A Martyr Killed for love
Valentinus, now known as St Valentine of Terni, was a priest during the 3rd Century in Rome. The Emperor Claudius II, during the time, outlawed marriage for young men because he decided that single men made better soldiers than those with wives and children. Despite the emperor’s ruling, Valentine continued to perform marriages for young lovers in secret. He was consequently beaten, stoned then beheaded for his “crime”.
Another version suggests that Valentine was killed for trying to help Christians escape Roman prisons. As you may know, the Roman Empire wasn’t exactly receptive of the Christian faith. Christians were thus often captured and put in prisons where they would be beaten and tortured. Another variant of this story claims that while in jail, Valentine fell in love with his jailer’s daughter. Before he died, he wrote a letter to her signed “From your Valentine”.
Why February the 14th?
So it is believed that Valentine’s Day is celebrated to commemorate the anniversary of Valentine’s death/burial. However, there are claims that the Christian church placed the day in the middle of February so as to “Christianize” a Roman pagan celebration. The Romans celebrated Lupercalia on February 15th. The event was a fertility festival dedicated to the Roman god of agriculture, Faunus, and the founders of Rome, Romulus and Remus.

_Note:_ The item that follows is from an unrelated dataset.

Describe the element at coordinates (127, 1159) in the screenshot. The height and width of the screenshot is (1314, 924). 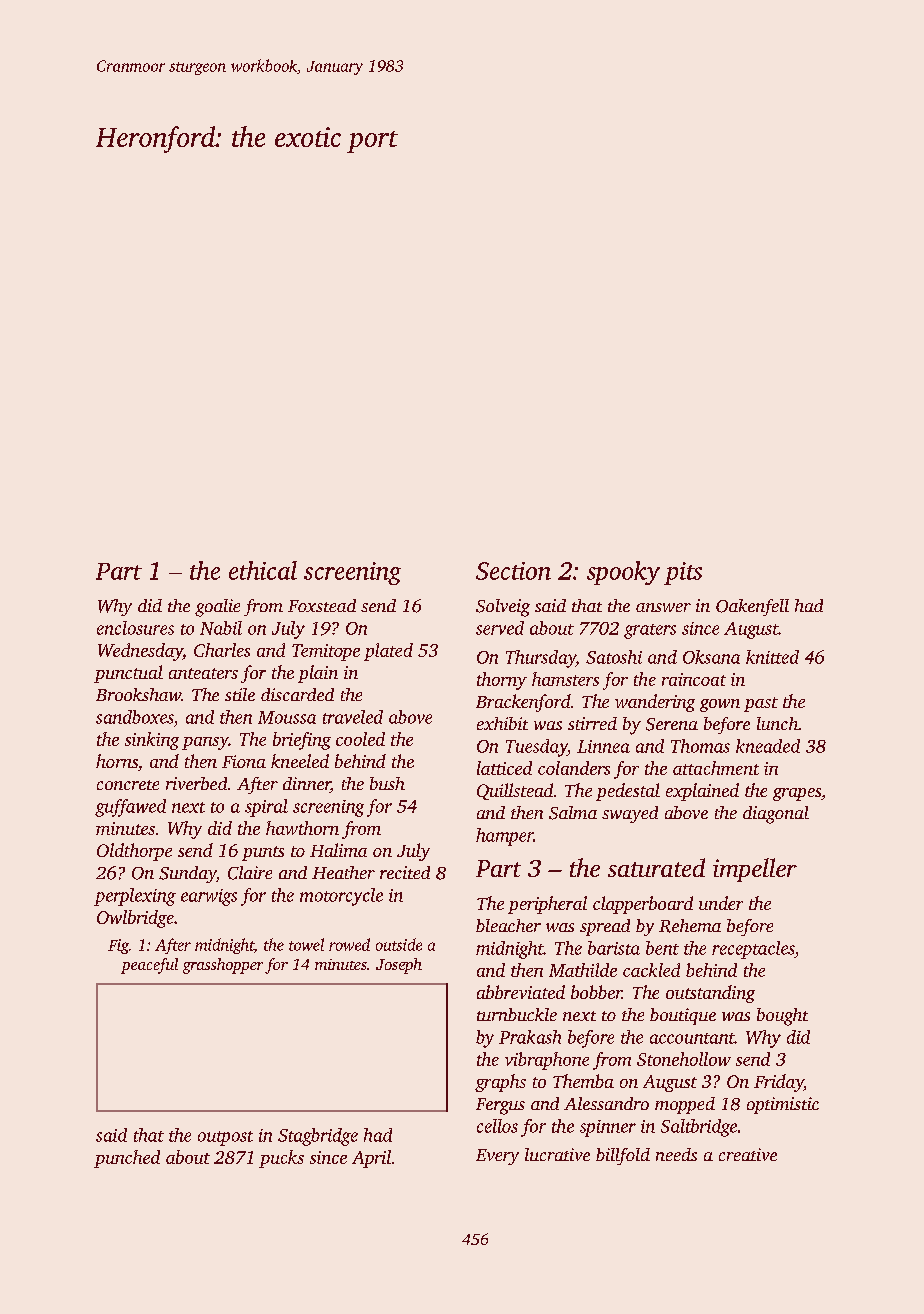
I see `punched` at that location.
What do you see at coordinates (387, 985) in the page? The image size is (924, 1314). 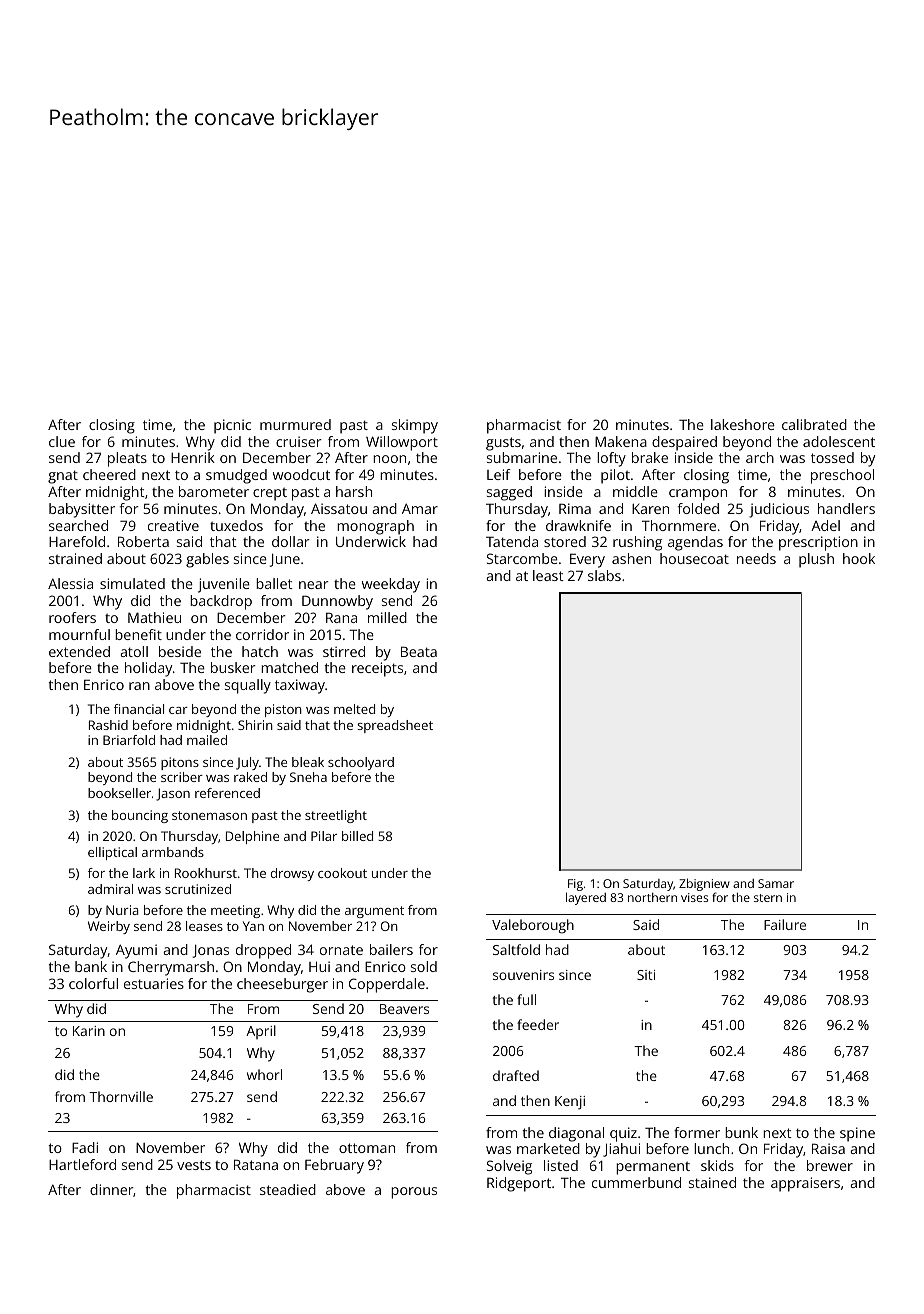 I see `Copperdale` at bounding box center [387, 985].
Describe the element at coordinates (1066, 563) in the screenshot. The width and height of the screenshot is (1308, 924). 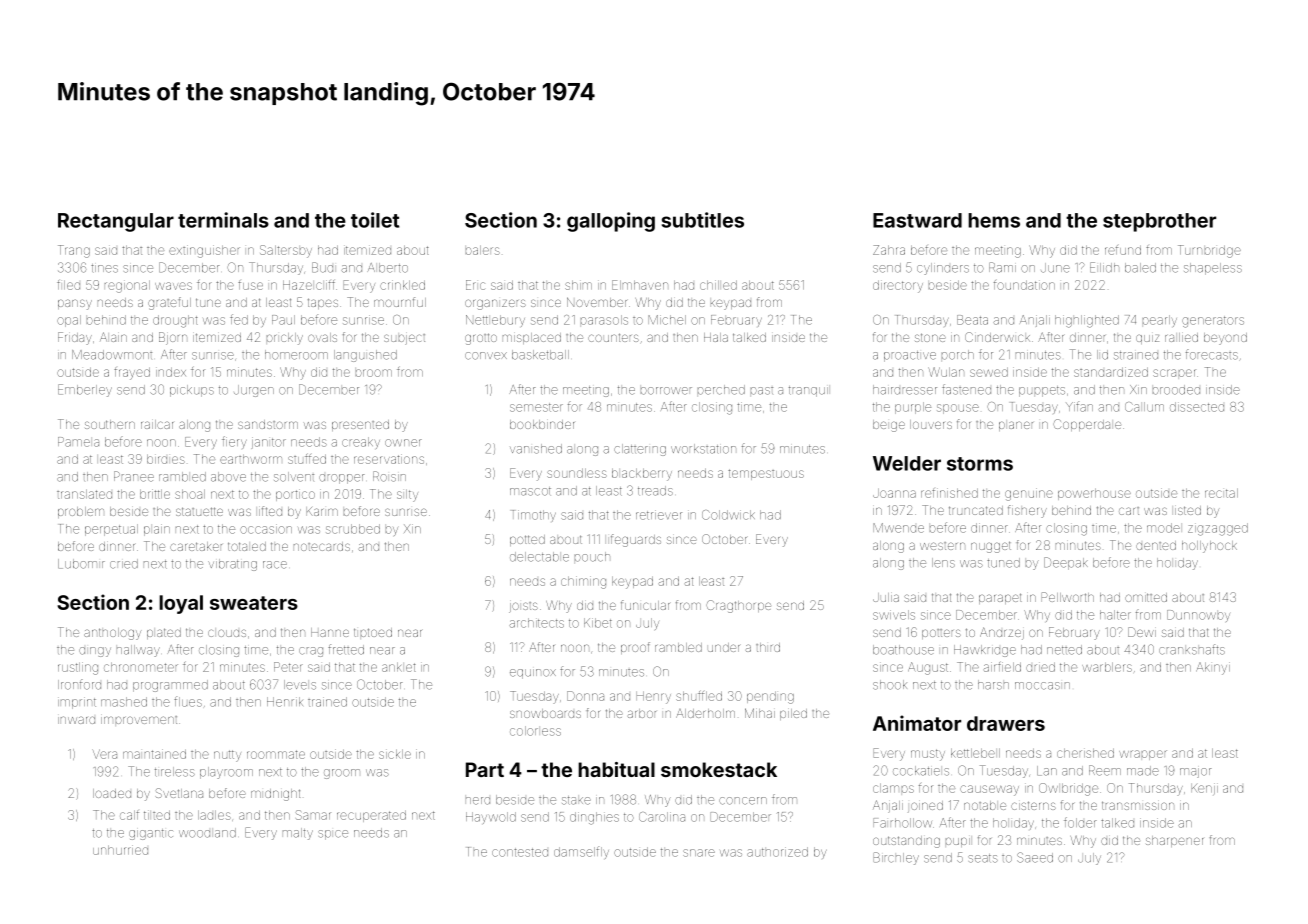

Without going too much into the details of the festival – a goat would be sacrificed for fertility, and a dog, for purification. The goat’s hide would then be dipped in the blood and then priests would walk down the, slapping women and crop fields with the bloody hide.
Women would be eager to be touched by the hides because they believed they would be fertile and bear children the next year. Later after this, all young women would place their names in a big urn. The city’s bachelors would choose a name for pairing. These matches would turn into marriage.
When Christianity arose in Rome, Lupercalia was outlawed and deemed Un-christian. Pope Gelasius declared February the 14th, St. Valentine’s Day. It was however years later when the day became associated with love.